I don't really buy actual CDs anymore - I've given into digital living. But I figured I might be able to save some major bucks by perusing used CD stores.

I admit I am a music addict. It has always been my security blanket. If there's ever a fighting chance that someone's art might encourage me, I scour the planet for it like a crack addict looking for a really pure score.

I remember around two years ago, fighting a severely dark bout of depression, there was one song that kept me hanging on. It was Snow Patrol's "Run," and it was literally rescue for me. I can remember it sinking in like a drug as I sobbed into the carpet in my bedroom.
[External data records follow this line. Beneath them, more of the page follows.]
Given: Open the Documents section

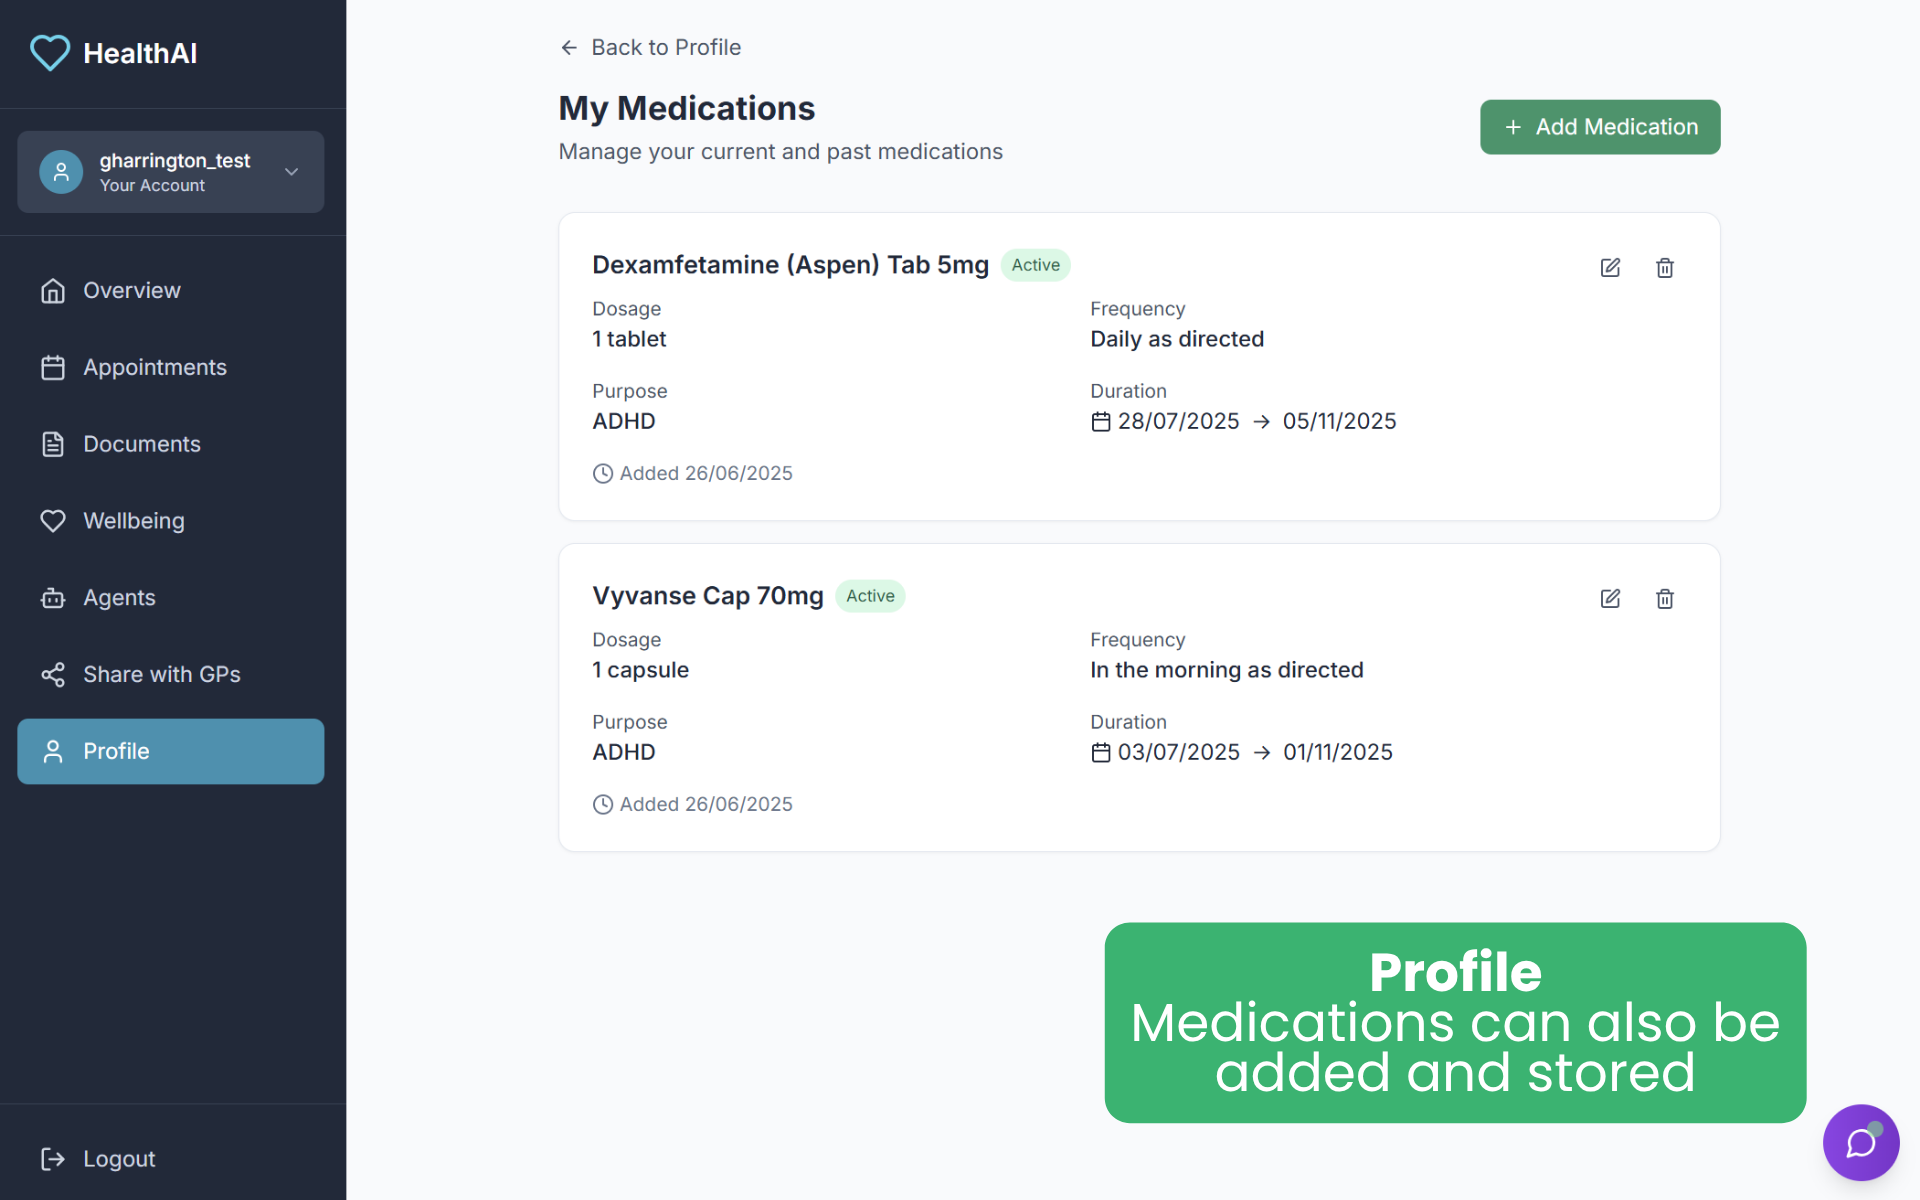Looking at the screenshot, I should 141,444.
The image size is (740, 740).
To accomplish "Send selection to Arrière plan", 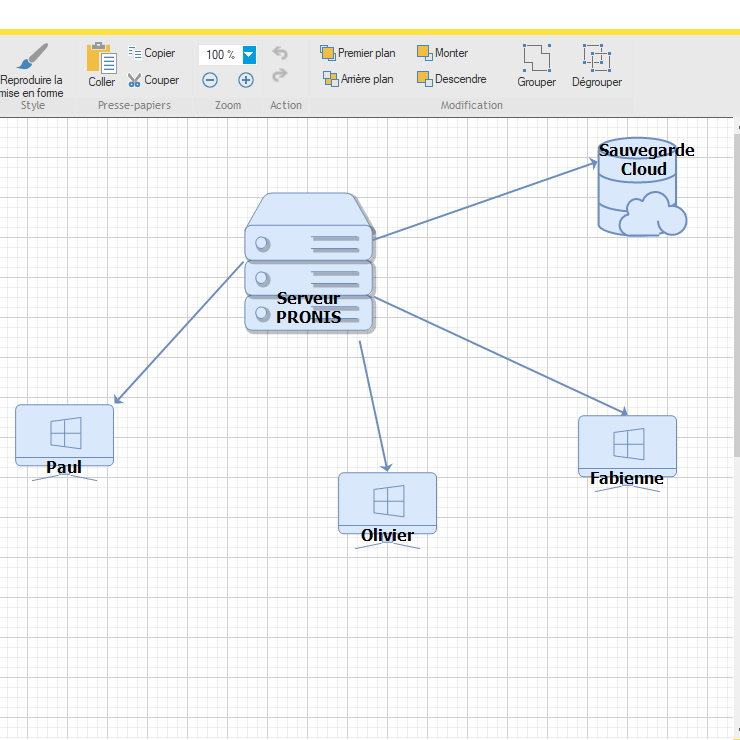I will pyautogui.click(x=358, y=79).
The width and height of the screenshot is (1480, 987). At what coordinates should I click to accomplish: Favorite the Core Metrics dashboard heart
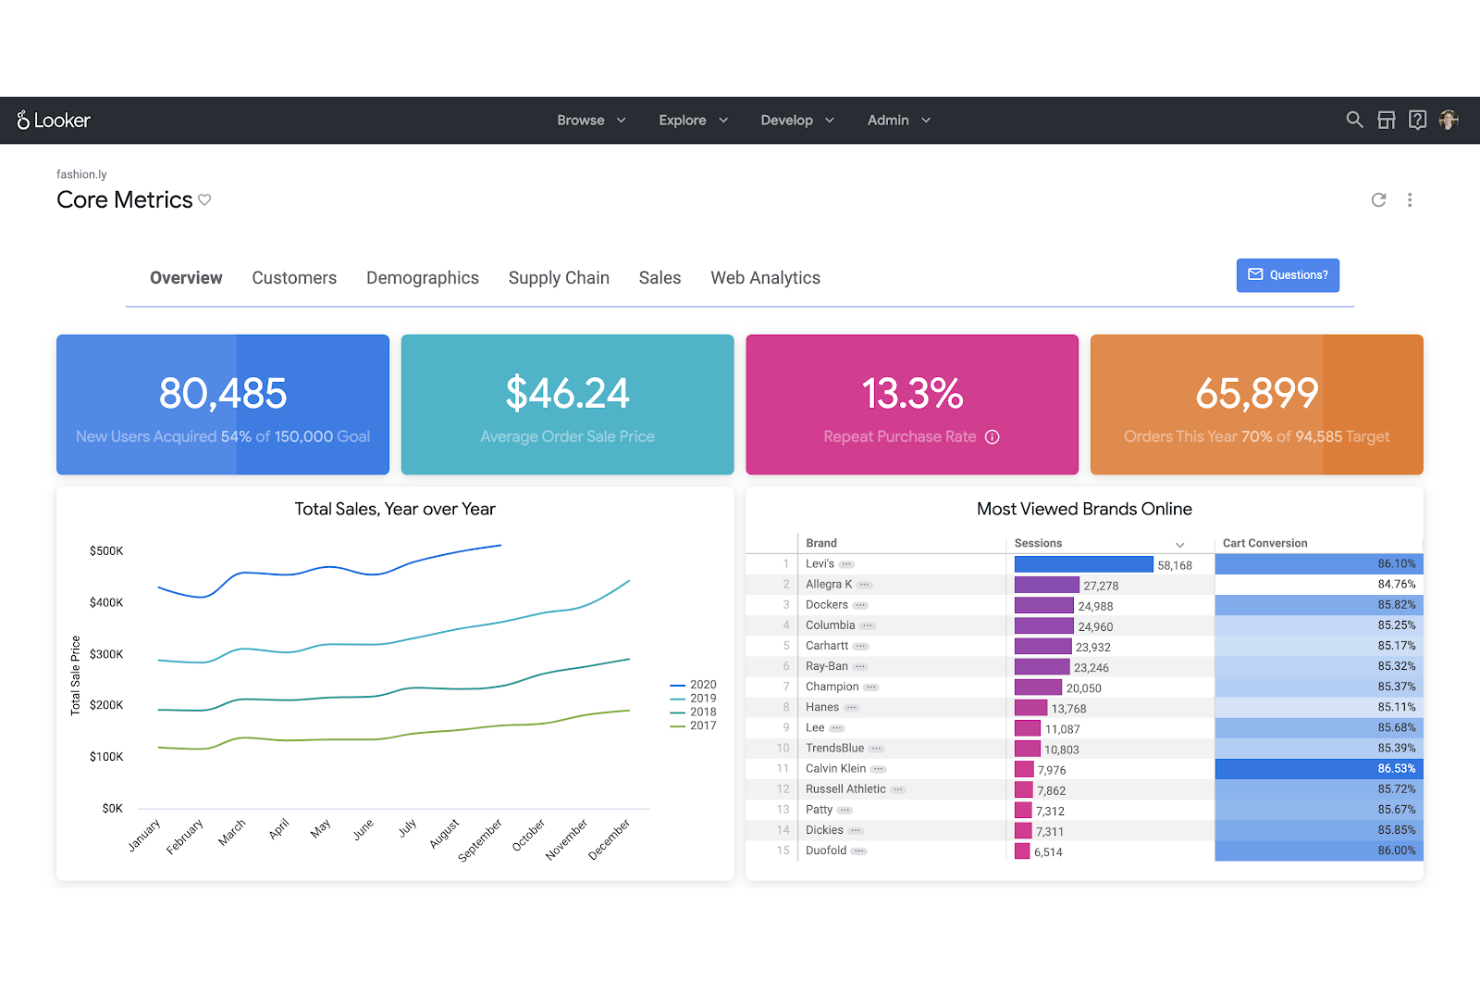tap(205, 199)
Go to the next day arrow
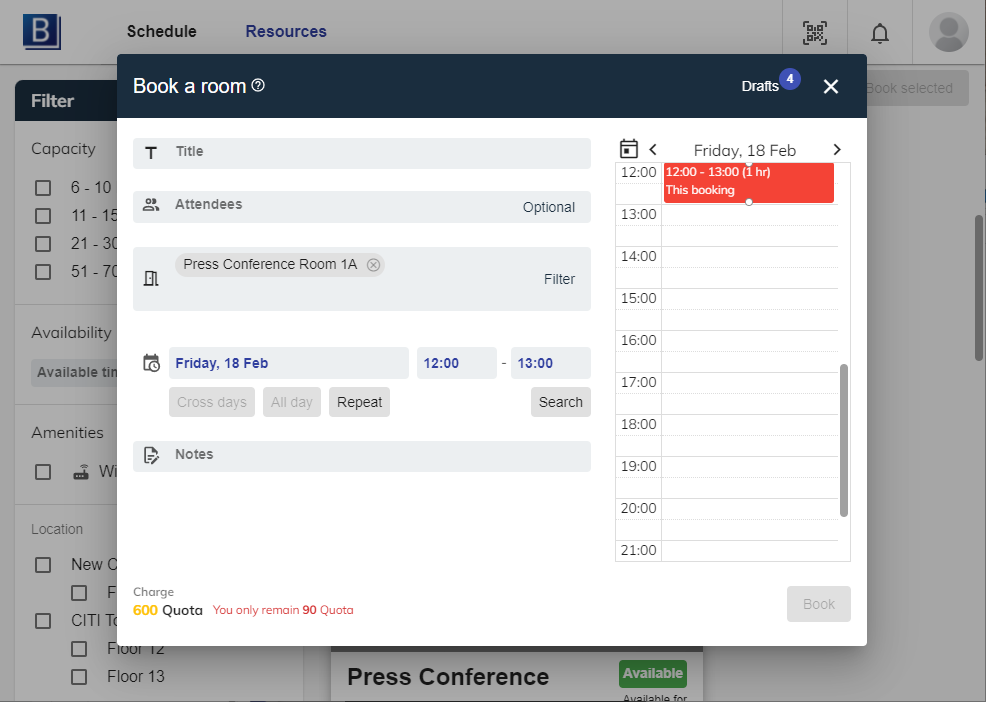Screen dimensions: 986x702 [x=837, y=150]
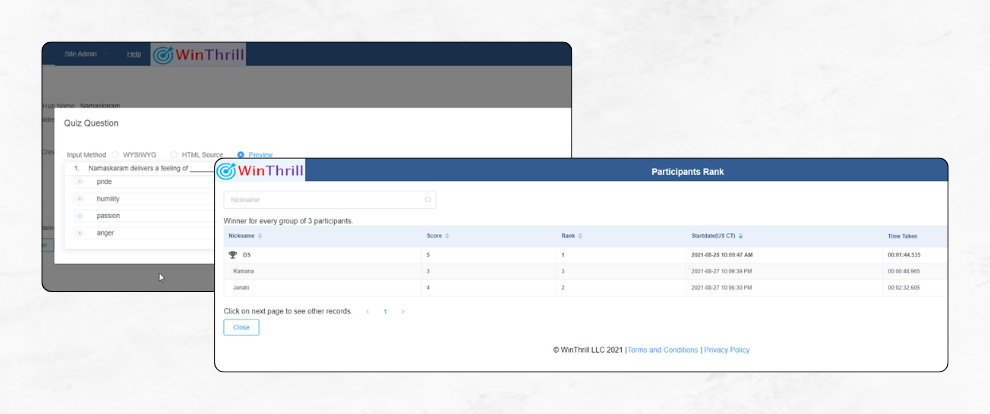The width and height of the screenshot is (990, 414).
Task: Choose the Preview input method radio
Action: coord(241,155)
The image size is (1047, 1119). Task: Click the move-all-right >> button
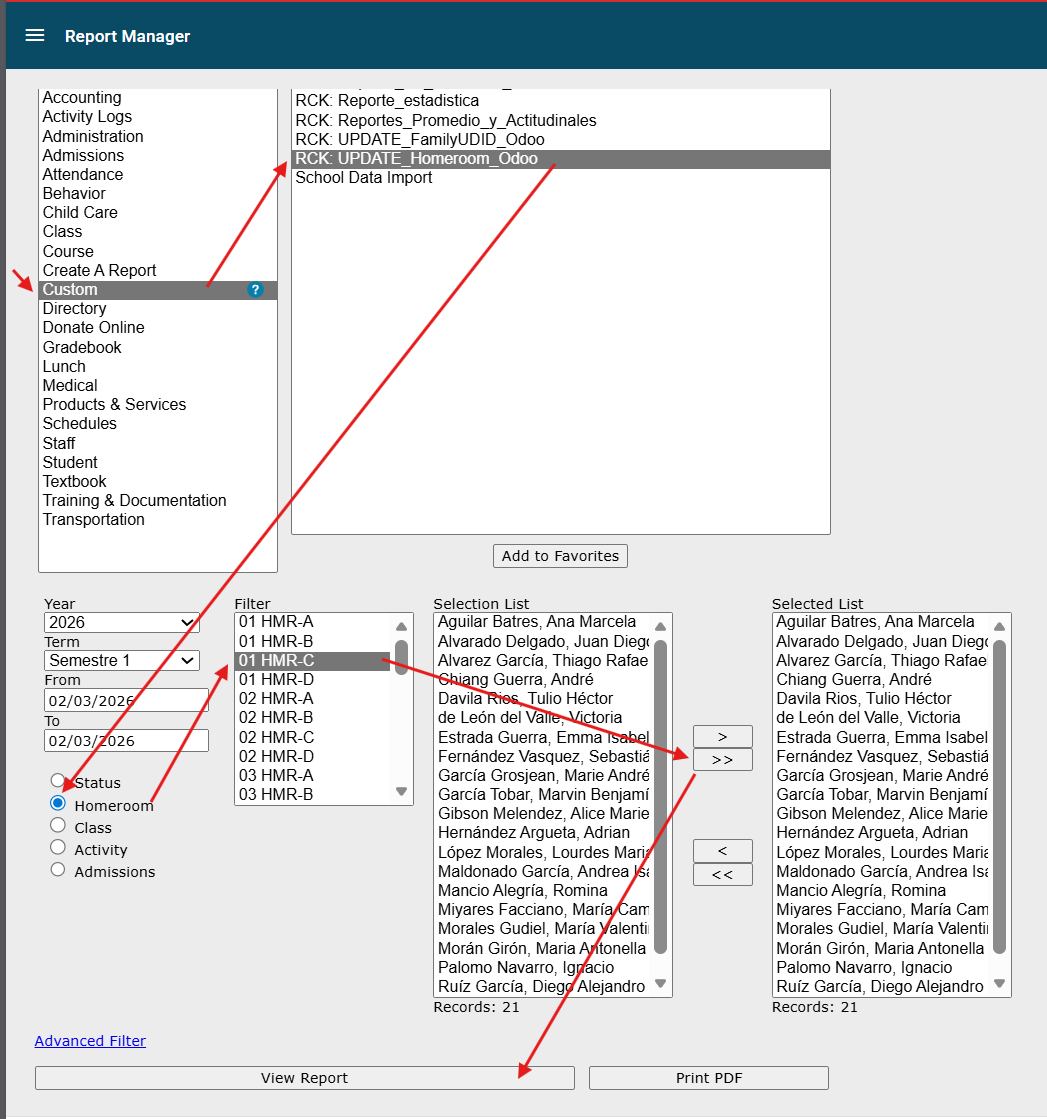point(722,760)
I don't live in a city where you would find Dar Williams just lying around. We're not that cool here. But, to my shock, I found three of her CDs, adding to the two I already had.

So Dar and I spent the day together, driving around town, on a mission. We drank coffee, covered quite a bit of ground, while she told me stories. We were in this together. It was almost like I felt as if I was looking for the rest of her. Like I would miss out on the whole picture if we didn't find all of her.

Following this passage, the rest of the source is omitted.